**GIVEN TASK 1**
Quote the passage on rsync mirroring word for word, from "I use wget to" to "check them out.".
**GIVEN TASK 2**
Pick up the passage on mirroring and backing up with rsync right after its last sentence, and keep writing it.

**PROVIDED PASSAGE**
As most websites these days are dynamic, you need to use different tools for mirroring.
I use wget to to create a mirror of my dyanmic pages.
I am mentioning rsync.net because I am a customer that wants to see their business thrive. Take a look at their philosophy and their privacy/warrant policy and you'll see why ...
I use rsync (and Unison, and sftp) to automatically backup my most important files to a 4 GB offsite filesystem at rsync.net, which they in turn replicate to their secondary loccation in Colorado.
It's a great solution. You should check them out.
About:
ssh-keygen -t dsa -b 2048 -f /root/rsync/mirror-rsync-key
DSA keys must be 1024 bits
ssh-keygen -t dsa -b 1024 -f /root/rsync/mirror-rsync-key
If you are using ssh on a non-standard port quote the ssh part of the commands and include the port option. For example...

**RAW DATA**

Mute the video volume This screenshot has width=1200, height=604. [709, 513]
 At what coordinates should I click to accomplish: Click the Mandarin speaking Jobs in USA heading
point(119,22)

**WRITTEN REPLY 1**
I use wget to to create a mirror of my dyanmic pages.
I am mentioning rsync.net because I am a customer that wants to see their business thrive. Take a look at their philosophy and their privacy/warrant policy and you'll see why ...
I use rsync (and Unison, and sftp) to automatically backup my most important files to a 4 GB offsite filesystem at rsync.net, which they in turn replicate to their secondary loccation in Colorado.
It's a great solution. You should check them out.

**WRITTEN REPLY 2**
rsync -avz -e 'ssh -p 8022' [email protected]:/var/www/ /var/www/
This is from around 1999 but still the very best rsync tutorial I've ever read: http://tinyurl.com/l37guv8
Thank you for the tutorial. I have port 22 closed for security reasons on the main server. How can I add another port into your script?
I can't get past this otherwise: rsync -avz -e ssh [email protected]:/var/www/ /var/www/
Thanks again!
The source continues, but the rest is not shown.